2. Roll several small balls back and forth across it. Observe their paths. The balls roll straight across the sheet. If Student A rolls a ball across the sheet toward Student B, the ball rolls straight to Student B- its path does not change.
3. Now place a heavy ball or weight in the center of the bedsheet. Hold the sheet taut, but let it sag in the middle where the weight is.
4. Roll the small balls across the sheet again. Observe their paths. This time, if Student A rolls a ball across the sheet toward Student B, the ball curves away from Student B- its path does change. Try and make the balls curve around the weight in some kind of orbit.
Why do the balls curve around the weight? Because they have no choice! In this model of spacetime, as the balls roll across the sheet, they are "gripped" by the sheet. Whatever shape the sheet takes, the balls will follow. In areas of space where the structure is flat, the balls roll straight. In areas of space near masses, spacetime curves and the balls curvewith it.
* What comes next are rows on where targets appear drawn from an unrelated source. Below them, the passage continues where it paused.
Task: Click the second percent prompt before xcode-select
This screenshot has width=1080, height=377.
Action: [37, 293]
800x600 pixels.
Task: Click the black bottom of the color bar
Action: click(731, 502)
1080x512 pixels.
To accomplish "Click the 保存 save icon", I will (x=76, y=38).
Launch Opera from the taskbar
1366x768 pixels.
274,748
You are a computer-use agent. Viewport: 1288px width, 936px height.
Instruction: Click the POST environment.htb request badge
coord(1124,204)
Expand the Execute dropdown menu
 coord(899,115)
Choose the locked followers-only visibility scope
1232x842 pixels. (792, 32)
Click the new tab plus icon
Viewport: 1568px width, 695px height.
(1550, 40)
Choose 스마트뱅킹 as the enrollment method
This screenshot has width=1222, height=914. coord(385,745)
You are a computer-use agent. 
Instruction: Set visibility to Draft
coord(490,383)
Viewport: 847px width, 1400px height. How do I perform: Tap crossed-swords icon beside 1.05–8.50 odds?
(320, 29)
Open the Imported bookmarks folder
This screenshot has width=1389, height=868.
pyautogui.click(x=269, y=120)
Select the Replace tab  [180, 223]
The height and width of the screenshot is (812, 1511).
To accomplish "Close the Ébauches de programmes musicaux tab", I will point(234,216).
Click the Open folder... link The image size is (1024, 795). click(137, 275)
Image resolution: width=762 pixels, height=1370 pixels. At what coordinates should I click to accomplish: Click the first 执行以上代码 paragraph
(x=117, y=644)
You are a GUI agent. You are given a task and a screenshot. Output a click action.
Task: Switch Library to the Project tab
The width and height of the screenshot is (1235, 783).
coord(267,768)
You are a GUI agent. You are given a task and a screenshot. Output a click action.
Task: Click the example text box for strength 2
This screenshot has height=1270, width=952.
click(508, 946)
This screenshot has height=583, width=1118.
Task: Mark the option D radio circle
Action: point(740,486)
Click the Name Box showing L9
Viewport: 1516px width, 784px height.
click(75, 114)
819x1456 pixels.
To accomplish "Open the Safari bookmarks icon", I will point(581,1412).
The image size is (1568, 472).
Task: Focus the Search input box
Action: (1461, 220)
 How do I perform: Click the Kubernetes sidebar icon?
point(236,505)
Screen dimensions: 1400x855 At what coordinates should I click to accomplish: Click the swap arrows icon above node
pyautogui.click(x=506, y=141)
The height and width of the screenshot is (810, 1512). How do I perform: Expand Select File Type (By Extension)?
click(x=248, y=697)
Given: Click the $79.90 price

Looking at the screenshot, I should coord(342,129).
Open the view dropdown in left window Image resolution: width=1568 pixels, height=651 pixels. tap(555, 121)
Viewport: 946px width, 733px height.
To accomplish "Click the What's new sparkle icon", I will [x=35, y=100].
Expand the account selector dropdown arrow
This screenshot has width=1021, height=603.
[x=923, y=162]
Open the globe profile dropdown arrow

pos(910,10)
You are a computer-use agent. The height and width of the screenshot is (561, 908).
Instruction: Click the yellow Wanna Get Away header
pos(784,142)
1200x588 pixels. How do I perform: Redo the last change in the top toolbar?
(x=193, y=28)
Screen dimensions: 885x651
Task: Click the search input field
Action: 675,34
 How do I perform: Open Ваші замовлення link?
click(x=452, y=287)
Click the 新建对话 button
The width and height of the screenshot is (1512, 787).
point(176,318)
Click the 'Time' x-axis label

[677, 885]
Mass distorts spacetime, causing it to curve.
Gravity can be described as motion caused in curved spacetime .Gravity in general relativity is described in terms of curved spacetime. The idea that spacetime is distorted by motion, as in special relativity, is extended to gravity by the equivalence principle. Gravity comes from matter, so the presence of matter causes distortions or warps in spacetime. Matter tells spacetime how to curve, and spacetime tells matter how to move (orbits).